Senate Chaplain Rear Admiral Barry Black (Ret.) was unusually pointed in his plea for action after yet another school shooting Monday that left both children and adults dead.
“Lord, when babies die at a church school, it is time for us to move beyond thoughts and prayers,” Black said Tuesday morning to open the Senate session. “Remind our lawmakers of the words of the British statesman Edmund Burke: ‘All that is necessary for evil to triumph is for good people to do nothing.'”
“Lord deliver our senators from the paralysis of analysis that waits for the miraculous,” he added. “Use them to battle the demonic forces that seek to engulf us.”
The few lines are imbued with subtext. He invokes “thoughts and prayers,” which has become shorthand for Republican lawmakers’ inaction in the wake of mass shootings. He cites Edmund Burke, considered to be the philosophical godfather of conservatism.
A shooter killed three nine-year-old children and three adults Monday at The Covenant School in Tennessee, a private, Christian school for children in pre-K to sixth grade. The shooter was killed by police. Nashville Police say they’ve recovered a manifesto and a map of the school.
Calling the shooting “heartbreaking, a family’s worst nightmare,” President Joe Biden called on Congress to pass an assault weapons ban.
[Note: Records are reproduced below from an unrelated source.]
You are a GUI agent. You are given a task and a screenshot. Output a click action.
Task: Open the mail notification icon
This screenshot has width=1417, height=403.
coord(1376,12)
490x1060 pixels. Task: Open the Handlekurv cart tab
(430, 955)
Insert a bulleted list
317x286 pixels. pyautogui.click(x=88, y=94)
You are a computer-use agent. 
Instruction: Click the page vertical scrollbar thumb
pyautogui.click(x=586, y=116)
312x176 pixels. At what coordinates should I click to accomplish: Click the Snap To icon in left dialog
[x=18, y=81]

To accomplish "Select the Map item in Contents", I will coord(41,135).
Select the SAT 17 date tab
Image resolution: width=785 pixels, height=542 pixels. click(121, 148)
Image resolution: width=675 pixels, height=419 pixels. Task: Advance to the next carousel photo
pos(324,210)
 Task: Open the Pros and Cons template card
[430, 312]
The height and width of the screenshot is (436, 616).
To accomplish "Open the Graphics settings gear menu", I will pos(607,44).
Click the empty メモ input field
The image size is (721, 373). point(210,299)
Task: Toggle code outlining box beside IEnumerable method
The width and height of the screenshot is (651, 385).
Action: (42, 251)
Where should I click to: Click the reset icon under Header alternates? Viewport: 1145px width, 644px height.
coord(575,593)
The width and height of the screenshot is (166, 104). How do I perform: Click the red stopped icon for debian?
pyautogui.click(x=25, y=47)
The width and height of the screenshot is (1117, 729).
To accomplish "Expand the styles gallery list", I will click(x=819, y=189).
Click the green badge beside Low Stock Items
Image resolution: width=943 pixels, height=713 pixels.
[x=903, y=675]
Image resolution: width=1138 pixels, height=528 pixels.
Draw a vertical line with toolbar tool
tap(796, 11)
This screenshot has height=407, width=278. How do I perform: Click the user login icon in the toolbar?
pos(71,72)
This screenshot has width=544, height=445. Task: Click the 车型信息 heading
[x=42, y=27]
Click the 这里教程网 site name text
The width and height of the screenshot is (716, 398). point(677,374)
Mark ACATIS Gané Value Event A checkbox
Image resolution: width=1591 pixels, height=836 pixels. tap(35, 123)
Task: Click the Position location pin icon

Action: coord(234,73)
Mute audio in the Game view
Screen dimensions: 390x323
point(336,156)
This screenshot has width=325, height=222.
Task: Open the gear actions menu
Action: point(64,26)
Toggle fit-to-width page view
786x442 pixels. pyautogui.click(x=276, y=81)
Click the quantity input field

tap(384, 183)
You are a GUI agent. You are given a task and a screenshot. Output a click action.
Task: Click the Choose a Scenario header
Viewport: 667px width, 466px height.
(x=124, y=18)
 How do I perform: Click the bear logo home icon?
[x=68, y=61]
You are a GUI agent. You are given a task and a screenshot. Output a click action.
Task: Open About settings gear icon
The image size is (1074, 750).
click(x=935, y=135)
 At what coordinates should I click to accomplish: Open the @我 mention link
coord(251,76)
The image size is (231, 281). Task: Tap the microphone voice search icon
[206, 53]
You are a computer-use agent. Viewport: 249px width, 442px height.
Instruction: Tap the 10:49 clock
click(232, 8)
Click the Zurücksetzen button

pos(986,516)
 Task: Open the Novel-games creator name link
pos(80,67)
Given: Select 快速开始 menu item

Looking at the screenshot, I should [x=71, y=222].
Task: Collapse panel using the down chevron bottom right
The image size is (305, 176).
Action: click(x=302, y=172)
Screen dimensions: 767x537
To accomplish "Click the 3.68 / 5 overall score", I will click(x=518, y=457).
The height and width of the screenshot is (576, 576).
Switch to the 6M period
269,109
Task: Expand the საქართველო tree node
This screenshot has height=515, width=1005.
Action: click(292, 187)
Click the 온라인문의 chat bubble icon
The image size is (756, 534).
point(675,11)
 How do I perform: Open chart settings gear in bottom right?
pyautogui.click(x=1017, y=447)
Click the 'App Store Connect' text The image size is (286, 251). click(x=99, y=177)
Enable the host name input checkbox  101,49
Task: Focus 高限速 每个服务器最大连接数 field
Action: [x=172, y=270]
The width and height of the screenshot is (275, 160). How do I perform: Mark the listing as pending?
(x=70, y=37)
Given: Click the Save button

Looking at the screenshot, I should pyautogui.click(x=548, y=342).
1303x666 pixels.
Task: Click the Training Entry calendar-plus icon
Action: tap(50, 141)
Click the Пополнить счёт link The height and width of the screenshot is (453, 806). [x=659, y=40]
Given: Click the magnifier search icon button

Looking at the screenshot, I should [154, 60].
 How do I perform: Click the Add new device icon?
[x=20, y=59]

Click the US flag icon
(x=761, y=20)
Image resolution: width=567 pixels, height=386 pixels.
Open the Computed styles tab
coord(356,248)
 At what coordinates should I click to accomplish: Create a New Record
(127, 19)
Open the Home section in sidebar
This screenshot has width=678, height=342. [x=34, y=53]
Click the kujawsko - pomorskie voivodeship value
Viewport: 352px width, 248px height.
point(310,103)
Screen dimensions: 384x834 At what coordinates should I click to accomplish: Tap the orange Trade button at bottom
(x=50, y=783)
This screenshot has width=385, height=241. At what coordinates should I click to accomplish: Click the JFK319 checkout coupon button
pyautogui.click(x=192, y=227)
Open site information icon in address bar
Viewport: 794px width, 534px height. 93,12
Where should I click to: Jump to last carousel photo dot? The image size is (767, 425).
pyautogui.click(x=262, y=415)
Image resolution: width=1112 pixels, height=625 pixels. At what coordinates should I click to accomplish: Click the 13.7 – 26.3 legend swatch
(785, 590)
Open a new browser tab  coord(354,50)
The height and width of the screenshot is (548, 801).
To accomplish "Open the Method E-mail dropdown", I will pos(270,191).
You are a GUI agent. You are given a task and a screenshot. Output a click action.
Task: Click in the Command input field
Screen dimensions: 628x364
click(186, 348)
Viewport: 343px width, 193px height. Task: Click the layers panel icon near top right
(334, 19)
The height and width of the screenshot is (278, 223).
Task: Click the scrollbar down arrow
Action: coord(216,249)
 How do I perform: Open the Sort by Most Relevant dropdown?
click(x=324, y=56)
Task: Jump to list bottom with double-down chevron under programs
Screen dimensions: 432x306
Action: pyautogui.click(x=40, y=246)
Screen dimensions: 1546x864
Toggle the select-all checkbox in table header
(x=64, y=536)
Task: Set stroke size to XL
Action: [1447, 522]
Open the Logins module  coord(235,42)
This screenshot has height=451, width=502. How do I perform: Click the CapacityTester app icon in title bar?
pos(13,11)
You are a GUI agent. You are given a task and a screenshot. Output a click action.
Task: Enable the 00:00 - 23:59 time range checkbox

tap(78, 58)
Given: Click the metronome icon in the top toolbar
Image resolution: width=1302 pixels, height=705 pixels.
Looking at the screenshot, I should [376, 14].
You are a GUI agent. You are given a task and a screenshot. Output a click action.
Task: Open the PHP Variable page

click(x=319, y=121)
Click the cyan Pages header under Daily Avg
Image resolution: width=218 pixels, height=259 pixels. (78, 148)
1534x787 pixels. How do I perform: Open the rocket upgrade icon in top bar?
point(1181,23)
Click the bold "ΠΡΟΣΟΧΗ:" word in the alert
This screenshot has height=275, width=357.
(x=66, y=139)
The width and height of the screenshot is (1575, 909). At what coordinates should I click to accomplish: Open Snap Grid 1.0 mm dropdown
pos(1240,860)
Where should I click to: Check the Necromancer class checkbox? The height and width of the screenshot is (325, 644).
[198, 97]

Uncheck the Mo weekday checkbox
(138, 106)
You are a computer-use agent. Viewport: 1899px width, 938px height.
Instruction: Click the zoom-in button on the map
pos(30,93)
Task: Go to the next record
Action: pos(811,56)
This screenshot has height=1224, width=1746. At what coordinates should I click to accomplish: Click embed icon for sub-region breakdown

But such a ban is dead on arrival. Both Democrats and Republicans made clear after the shooting that more dead children have not moved the needle on even minor gun reform. Democrats, with enough Republican support to overcome the filibuster, passed a modest gun control bill in 2022 that beefed up background checks for young buyers and increased penalties for third-party gun sellers. But with Republicans in control of the House, even legislation on a similar level is certain not to pass.